What's the ratio?
I think this depends a lot on a many factors, but in general people will do both with research gradually taking precedence as time goes on.
In math Ph.D. programs, new students usually take classes for a grade as they prepare for qualifying exams. During this period they may not do any research. After passing the qualifying exams, this is the signal that they are ready to begin original research, but they may still take courses, usually ones that are more specialized and help prepare them for their thesis work; at some universities they will, however, not receive grades for courses any longer.
A lot of it depends on the country. In the US, you'll spend your first few years taking mostly classes for the masters, and even as a PhD student you might take classes. The research starts slow and builds up from masters to PhD level. In Europe, classes are rare in graduate programs (from what I've heard from friends studying in the UK and Germany, Italy). But they also make you finish the PhD in a few years, whereas you can take your time in the US.
It's also probably 'cause you already need a masters to start a phd in Europe, while most of the programs in the states are essentially combined ms/phd programs. The actual number of courses ranges, and tends to depend on the school as much as anything else. Usually the first two or three years end up being courses, but I've heard of schools requiring anywhere from 30 to 60 credits worth of grad work (and there are probably schools that require more than 60 or less than 30 credits-it's really incredibly variable.)
It is definitely something that varies from school to school, so I can only offer my own data point from personal experience. I am in a direct entry PhD program, and over the course of the 5 years, we must take 4 (3 credit) courses. So it is not all that much.
Edit: I should mention that my program is astronomy, not physics.
Another data point which is probably outdated: when I was a grad student at Michigan in the late 1970s / early 1980s, my "core classes" amounted to two per semester for about the first five semesters. Three semesters of quantum, two of E&M, one each of classical mechanics and thermo/stat mech, and two math courses. After that, I think I had to take at least one class every two years (four semesters) until I finished my degree.
A "full" course load was four classes. I was technically a half-time student, because I had a half-time assistantship which is what I was paid for (teaching during the first two years, research afterwards). After I started my dissertation research, I registered for "dissertation research" as if it were a class, for enough hours as necessary to maintain my half-time student status.
This was for direct entry from a bachelor's degree, which is usual for Ph.D. physics programs in the U.S.
wow! classes every term? What kind of class could you take as a 5th year phd that you would waste time on not researching?
At all the schools ive seen, its basically year one being core classes (quantum, stat mech, e&m, etc) and year two being specializing (QFT class, comology class, solid-state, etc)).
When I was a grad student, we had to meet a core requirement, and we had to take a certain minimum number of courses.
Core requirement: two semesters of quantum mechanics; three from two semesters of statistical mechanics, two semesters of quantum field theory, one semester of elementary particle physics; two one-half semester advanced special topics courses; four graduate seminar presentations (on anything except one's research topic).
I can't remember the minimum number of courses required.
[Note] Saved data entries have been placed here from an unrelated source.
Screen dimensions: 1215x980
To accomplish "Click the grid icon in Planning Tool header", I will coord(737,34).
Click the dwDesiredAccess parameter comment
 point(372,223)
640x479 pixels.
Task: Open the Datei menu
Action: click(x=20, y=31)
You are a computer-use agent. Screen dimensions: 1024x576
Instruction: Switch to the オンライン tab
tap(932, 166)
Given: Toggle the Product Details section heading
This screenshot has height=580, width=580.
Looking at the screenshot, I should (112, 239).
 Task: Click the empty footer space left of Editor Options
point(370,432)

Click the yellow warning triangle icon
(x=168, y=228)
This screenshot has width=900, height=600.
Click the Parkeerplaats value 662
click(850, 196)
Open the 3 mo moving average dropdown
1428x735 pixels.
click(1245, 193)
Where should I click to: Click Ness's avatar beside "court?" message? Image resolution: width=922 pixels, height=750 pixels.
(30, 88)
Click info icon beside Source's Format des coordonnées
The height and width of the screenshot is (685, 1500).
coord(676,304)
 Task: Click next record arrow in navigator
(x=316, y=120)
I took three graduate courses in pure mathematics in groups, Lie groups, and representation theory (offered by the math department and approved by the physics department), and I took all five of the three of five part of the core requirement, so I took five courses beyond the core requirement. This might have been a little more than the minimum requirement.
Grad students who had not had Goldstein/Jackson-level courses had classical mechanics and electromagnetism added to the core requirement.
My biggest disappointment in terms of courses as a grad student: There was a grad course in general relativity which was on the books, but which was was not offered during my entire time as a grad student. It was offered shortly after I finished grad school.
First two years it's mostly classes. After the first two, you are "all but dissertation" so it's mostly research. Also, you will be spending pretty large amounts of your time teach classes and grading papers, at least for the first few years.